Ich will ihr also eine Falle stellen. Leg mich ins Bett, Arme unter die Decke und warte. Gerade schlafe ich ein, da höre ich das unheilvolle Brummen. Ich mach sofort die Lichter an, sehe sie wegfliegen, springe aus dem Bett wie ein Gepart und finde wieder NICHTS! So langsam werde ich aggro. Wo zur Hölle kann sich das Vieh verstecken. Mein Zimmer ist kein antiker Thronsaal, sondern hat 12m², wo kann das Vieh also stecken? Nach weiteren Minuten des Suchens, kein Erfolg. Ich leg mich wieder hin und versuche sie wieder anzulocken. Keine 2 Minuten später kommt sie zurück. Offensichtlich hat sie an meinem Blut gefallen gefunden oder will mich einfach noch länger quälen. Diese Ausgeburt der Hölle. Ich schlag wie wild nach ihr, hetzte durch mein Zimmer, verfolge sie und.... wieder weg!! Herr Gott nochmal! Öffnet die ein Tor in eine andere Welt oder was? Oder ist es eine Roguesteckmücke, die wie wild Vanish drückt, wenn ich ihr zu nahe komme?! Wie macht das Vieh das? 
Danach versuche ist es ganz dreist. Ich lege mich mit offenen Augen hin und warte einfach, bis sie angeflogen kommt. Die vorherigen Male tat sie das ja auch. Ich warte....und warte...und warte...nichts.
Are you fucking kiddin` me? Kann diese Roguemücke, deren Hirn, falls sie denn eins besitzt, so hochentwickelt sein, dass sie mir in die Augen schauen kann? Falls ja, wieso traut sie sich nicht in einem fairen Faustkampf gegenüber zu stellen?! So ist das ja wohl unfair!!!! Maaannn, der Mensch das hochentwickelste Säugetier der Welt geschlagen von einem 3cm großen Insekt....
Jetzt da ich diese Zeilen schreibe, weiß ich, dass sie mich beobachtet. Aus irgend einer Ecke meines Zimmers starrt sie auf mich nieder und freut sich schon, dass ich wieder schlafen gehe.... Aber nicht mit mir. Um 8 macht der Supermarkt auf und dann komme ich wieder mit der chemischen Keule. GIFTGAS hat ja schon früher gut funktioniert! BRENNE IN DER HÖLLE, ROGUEMÜCKE!!!!
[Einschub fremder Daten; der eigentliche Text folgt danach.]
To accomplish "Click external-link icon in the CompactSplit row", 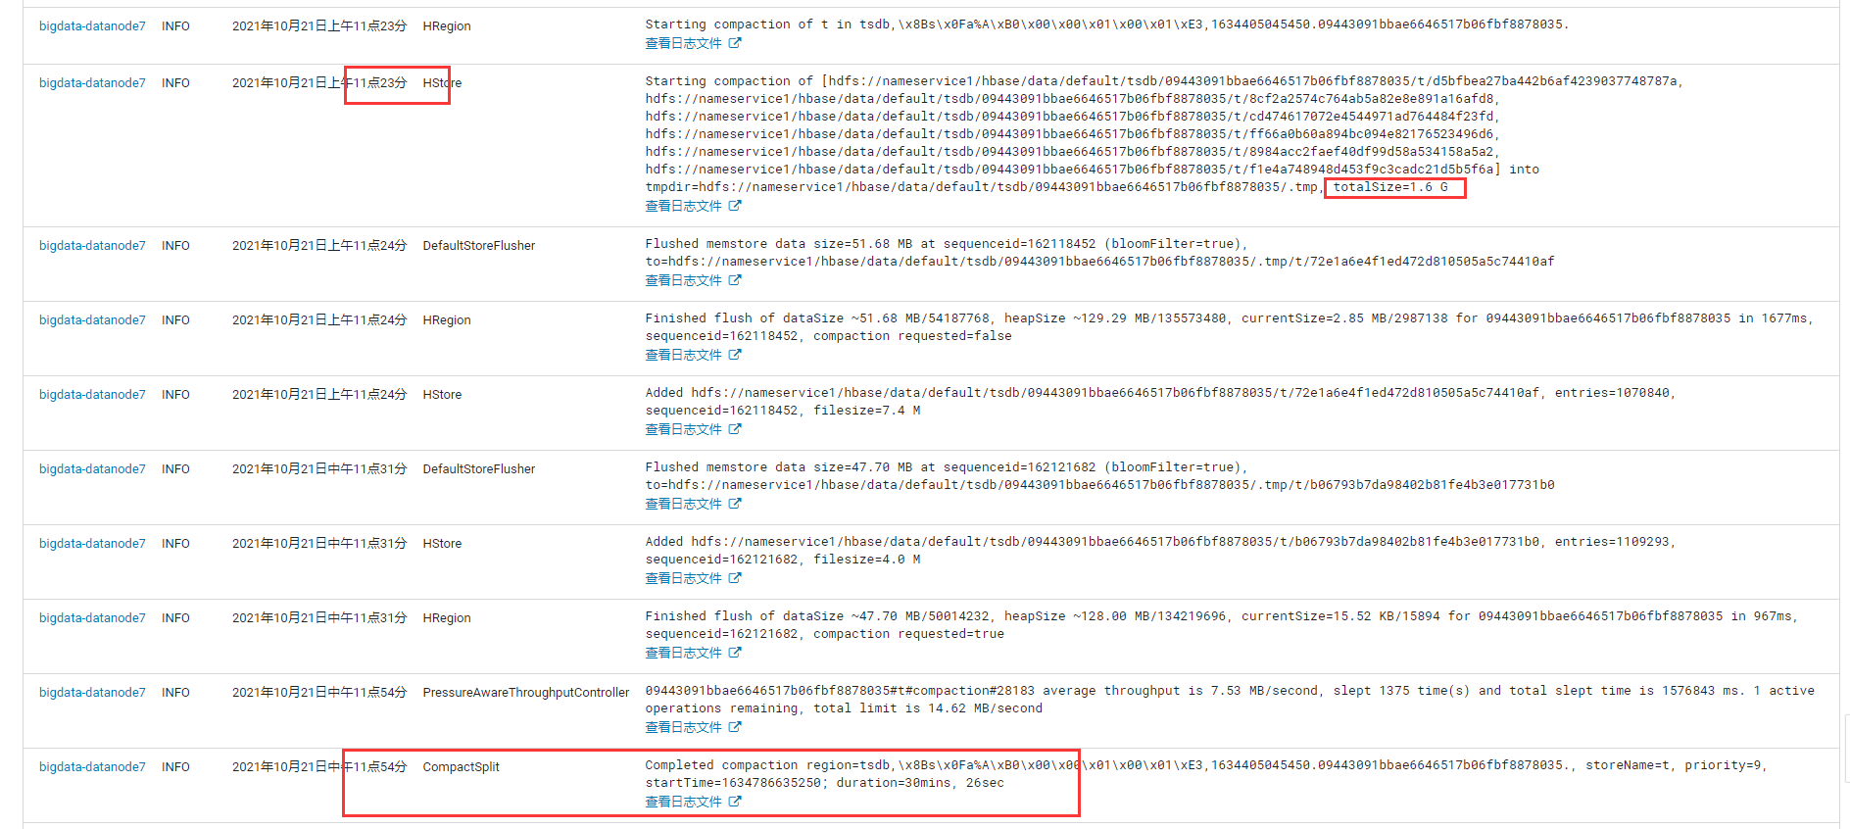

Was macht ihr in so einem Fall? Irgend welche non-plus ultra gegen Mücken, die offensichtlich einen Godmodecheat kennen? Um ein paar Sachen vorweg zu nehmen, denn diese Geschichte könnte ich mindestens 3x per Woche aufschreiben: Was nicht hilft: Fenster und Türe ist geschlossen, FLiegengitter vorm Fenster, diese Lampen mit blauem Licht, Zeugs zum Einreiben....


----------



## Artherk (11. September 2009)

Zeitung nehmen... draufhaun ... mücke tot... problem gelöst!
Ich hatte bisher noch keine mücke die mich überlebt hätte grins


----------



## llviktorj (11. September 2009)

Rede mit ihr und schließe dan ein Vertrag, dass sie nur andere Leute sticht und dafür bei dir in sicherheit ist 


			Dieser Inhalt steht nur eingeloggten Mitgliedern zur Verfügung.


----------



## Manowar (11. September 2009)

Wenn du das Geräusch hörst, ist sie nah bei dir. 
Also hau dir einfach mal leicht auf die Wange,da bekommt man sie eigentlich immer *g*


----------



## Redstorm (11. September 2009)

Der Doc meinte ma ich hätte extrem Süßes Blut.
Deswegen stechen die auch immer mich in der Familie


----------



## shadow24 (11. September 2009)

Manowår schrieb:


> Wenn du das Geräusch hörst, ist sie nah bei dir.
> Also hau dir einfach mal leicht auf die Wange,da bekommt man sie eigentlich immer *g*


also das ist mit ja noch nie gelungen...kann ich mir auch wirklich nicht vorstellen.das einzige was passiert wenn ich das so mache ist, das ich mir selbst eine runterhaue,aber die Mücke treff ich so nie...
ich bewaffne micht zumeist mit so etwas grossflächigem wie einem Handtuch,da somit die Schlagfläche um einiges gesteigert wird.denn das stimmt schon das das Viech in der Nähe ist wenns summt.und wenn ich das Geräusch höre schlage ich in die Ohrrichtung aus der das Geräusch kommt udn mach dann blitzschnell Licht an.wenn sie dann noch nich gekillt ist und ich sie noch sehe erwisch ich sie garantiert mit dem Handtuch.zumindest mit dem Luftzug den die Mücke etwas schneller als gewollt in eine Richtung bringt und da setz ich nach und die Bestie ist Geschichte...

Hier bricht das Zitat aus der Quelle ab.